Tuesday, December 22, 2009

The Past Five Days

I used to think blogs were silly. I still do. However, I've decided to give it a try, since I enjoy writing and am sick in bed with a wretched cold and a brutish cough; and besides, being open-minded to giving things a try only did any harm when some people decided to vote for Bush a second time.

The last time it snowed more than two feet in Virginia was in 1997. In fact, that year we got three feet, and my brother and I tunneled through the back yard and over the garden wall until we may actually have been in danger of turning into moles (that's another story). This past week, snow was predicted. I, as a Virginian, get excited over flurries, so you can imagine my enthusiasm when all sources were saying we could get up to two feet.

As is my wintertime tradition, when it started to snow I assembled a storm-kit involving disney movies, hot chocolate and a Harry Potter book before setting out for my best friend Tera's house to get snowed in. I arrived on her doorstep, rosy-cheeked and peppy, amid the first innocently accumulating inches of snow. Little did I know that I would not leave for five days, held captive by four inches of solid ice on the roads; nor had I any inkling that the next morning a scheming, evil rhinovirus would pounce upon my unsuspecting sinuses.

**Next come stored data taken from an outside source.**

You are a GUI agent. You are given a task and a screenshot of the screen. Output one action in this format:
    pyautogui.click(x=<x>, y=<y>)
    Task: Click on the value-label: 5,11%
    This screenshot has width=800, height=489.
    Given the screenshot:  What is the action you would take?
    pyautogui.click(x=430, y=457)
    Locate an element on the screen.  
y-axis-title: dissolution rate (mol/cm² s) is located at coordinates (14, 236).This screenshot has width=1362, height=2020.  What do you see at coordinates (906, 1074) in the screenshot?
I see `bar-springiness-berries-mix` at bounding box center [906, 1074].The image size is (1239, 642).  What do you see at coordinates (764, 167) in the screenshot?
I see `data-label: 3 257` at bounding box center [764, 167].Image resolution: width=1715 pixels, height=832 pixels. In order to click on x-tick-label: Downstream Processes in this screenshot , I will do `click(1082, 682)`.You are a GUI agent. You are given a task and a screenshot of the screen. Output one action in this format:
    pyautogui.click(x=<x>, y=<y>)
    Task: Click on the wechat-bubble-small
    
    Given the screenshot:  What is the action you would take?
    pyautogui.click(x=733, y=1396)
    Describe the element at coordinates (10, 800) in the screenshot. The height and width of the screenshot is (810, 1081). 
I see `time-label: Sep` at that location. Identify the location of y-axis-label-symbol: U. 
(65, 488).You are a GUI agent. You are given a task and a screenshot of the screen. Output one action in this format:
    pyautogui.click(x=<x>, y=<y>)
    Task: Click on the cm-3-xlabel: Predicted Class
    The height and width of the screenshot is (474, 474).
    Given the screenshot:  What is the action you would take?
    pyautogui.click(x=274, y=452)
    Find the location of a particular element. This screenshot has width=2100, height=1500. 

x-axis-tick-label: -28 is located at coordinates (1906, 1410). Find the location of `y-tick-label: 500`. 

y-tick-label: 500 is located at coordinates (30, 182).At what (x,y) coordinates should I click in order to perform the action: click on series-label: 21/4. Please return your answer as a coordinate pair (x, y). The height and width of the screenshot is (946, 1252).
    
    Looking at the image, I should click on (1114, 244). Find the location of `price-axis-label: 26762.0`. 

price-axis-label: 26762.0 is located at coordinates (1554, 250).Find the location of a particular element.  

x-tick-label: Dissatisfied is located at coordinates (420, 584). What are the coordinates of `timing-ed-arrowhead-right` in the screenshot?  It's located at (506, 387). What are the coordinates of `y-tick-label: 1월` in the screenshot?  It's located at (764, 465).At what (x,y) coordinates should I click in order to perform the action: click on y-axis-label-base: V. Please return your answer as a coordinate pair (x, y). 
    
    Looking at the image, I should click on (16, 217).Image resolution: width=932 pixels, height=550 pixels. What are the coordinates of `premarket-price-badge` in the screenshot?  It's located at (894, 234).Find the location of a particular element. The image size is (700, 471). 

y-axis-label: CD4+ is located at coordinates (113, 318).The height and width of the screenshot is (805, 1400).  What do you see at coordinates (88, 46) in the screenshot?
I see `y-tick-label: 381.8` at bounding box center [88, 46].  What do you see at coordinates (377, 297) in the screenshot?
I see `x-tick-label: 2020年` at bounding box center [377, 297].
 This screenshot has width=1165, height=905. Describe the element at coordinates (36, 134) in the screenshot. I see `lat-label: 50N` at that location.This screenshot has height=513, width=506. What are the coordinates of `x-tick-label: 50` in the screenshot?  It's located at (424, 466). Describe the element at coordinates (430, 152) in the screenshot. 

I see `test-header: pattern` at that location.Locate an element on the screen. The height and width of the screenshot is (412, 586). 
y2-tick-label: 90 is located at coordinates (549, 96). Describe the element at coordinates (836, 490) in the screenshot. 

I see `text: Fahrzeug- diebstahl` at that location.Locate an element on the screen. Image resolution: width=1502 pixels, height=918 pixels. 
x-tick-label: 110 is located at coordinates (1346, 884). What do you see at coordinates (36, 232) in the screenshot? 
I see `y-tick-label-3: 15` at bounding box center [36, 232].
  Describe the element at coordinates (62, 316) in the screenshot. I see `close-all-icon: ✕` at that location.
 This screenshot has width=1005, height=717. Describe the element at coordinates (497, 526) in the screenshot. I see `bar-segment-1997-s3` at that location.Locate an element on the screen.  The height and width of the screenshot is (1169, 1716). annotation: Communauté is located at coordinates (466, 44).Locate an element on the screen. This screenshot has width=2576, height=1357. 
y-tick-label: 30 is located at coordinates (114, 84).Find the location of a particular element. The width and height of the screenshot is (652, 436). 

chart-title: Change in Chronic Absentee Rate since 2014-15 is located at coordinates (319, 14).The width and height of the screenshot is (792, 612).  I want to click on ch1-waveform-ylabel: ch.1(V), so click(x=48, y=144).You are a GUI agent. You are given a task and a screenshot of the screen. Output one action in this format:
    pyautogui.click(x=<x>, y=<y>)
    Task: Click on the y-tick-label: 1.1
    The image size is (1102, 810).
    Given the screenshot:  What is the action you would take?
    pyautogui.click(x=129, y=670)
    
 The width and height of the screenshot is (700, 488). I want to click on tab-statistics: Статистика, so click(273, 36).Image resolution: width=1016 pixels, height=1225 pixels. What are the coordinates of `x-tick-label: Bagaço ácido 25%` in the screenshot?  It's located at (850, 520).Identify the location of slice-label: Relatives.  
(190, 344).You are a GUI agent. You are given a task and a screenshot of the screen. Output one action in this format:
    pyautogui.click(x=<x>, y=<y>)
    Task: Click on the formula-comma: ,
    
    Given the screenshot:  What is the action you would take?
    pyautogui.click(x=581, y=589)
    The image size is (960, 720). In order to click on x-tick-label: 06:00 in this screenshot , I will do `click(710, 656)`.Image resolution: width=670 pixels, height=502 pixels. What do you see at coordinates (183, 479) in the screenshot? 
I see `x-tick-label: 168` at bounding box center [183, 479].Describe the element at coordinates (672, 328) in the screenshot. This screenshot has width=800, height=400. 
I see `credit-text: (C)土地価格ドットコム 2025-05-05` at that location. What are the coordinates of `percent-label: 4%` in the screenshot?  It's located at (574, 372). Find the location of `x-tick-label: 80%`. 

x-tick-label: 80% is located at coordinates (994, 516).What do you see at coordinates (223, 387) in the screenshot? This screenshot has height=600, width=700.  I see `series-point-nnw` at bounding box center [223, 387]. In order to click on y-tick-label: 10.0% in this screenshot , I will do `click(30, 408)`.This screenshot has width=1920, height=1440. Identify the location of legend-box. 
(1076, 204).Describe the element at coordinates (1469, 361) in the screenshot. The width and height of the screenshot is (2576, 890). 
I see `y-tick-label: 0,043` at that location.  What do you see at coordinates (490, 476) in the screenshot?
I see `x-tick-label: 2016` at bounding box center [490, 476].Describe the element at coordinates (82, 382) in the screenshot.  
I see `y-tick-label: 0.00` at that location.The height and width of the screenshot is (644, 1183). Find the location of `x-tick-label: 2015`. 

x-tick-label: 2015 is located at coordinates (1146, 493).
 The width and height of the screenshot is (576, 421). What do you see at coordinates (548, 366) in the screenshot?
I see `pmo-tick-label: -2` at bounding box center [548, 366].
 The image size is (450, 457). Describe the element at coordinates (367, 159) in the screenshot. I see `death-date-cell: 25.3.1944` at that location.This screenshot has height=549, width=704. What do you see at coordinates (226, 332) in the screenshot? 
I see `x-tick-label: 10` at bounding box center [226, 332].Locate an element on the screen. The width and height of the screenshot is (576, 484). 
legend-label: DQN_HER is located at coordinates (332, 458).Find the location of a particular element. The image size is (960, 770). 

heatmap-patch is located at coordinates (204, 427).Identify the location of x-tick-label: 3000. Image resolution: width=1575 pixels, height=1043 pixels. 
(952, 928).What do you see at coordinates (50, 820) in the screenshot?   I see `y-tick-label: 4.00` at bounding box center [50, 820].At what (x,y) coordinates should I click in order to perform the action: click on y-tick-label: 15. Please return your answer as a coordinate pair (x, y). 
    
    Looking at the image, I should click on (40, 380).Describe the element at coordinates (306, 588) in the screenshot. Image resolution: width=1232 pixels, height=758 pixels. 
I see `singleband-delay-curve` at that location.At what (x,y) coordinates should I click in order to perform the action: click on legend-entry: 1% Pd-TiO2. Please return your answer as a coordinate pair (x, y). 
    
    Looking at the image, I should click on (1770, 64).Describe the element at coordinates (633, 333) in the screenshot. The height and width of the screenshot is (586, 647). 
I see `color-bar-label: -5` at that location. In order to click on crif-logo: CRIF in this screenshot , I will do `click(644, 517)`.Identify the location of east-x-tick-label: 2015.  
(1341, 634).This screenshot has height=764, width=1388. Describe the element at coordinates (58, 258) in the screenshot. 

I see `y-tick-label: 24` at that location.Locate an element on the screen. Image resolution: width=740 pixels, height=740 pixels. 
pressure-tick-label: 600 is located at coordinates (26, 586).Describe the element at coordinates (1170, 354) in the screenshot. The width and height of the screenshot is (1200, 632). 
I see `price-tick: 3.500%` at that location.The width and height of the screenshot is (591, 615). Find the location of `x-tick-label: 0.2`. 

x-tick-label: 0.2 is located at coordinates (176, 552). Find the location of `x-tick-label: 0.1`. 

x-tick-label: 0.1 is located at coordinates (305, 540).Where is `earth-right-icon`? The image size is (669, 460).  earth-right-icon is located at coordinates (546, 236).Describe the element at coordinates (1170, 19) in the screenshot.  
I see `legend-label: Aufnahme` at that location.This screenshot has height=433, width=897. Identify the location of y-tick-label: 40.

That first evening, Tera and I walked through the muffled dusk and drifting snowflakes, feeling as if we'd stepped into Ethan Frome (except without a conniving hypochondriac wife who will stop at nothing to ruin your life and all prospects of future happiness, and without forbidden love, and without horses, and without a creepy cat . . . so basically only the landscape. Give me a break, it was gorgeous out.) The comfortable happiness of besties reunited for a long walk in the boonies made me finally feel I'd come home, two full days after returning from school in Ohio.

The next morning, though, the only snow-like substance I could see was a white, fluffily menacing cloud of tissues ("I will chafe your nose until it falls off, BWAHAHA") in which I was irretrievably engulfed for the remainder of my stay at the Morris household. The whole family was remarkably goodnatured about it all, but I was so out of it that, when asked whether I'd prefer coffee or tea for breakfast, I replied "yes . . . please," and promptly went back to sleep.

At any rate, after five days I am back home and ready to make cookies and chocolate truffles, come hell or pneumonia (knock on wood). Just . . . don't anyone else eat them, or get within five feet of me, for that matter.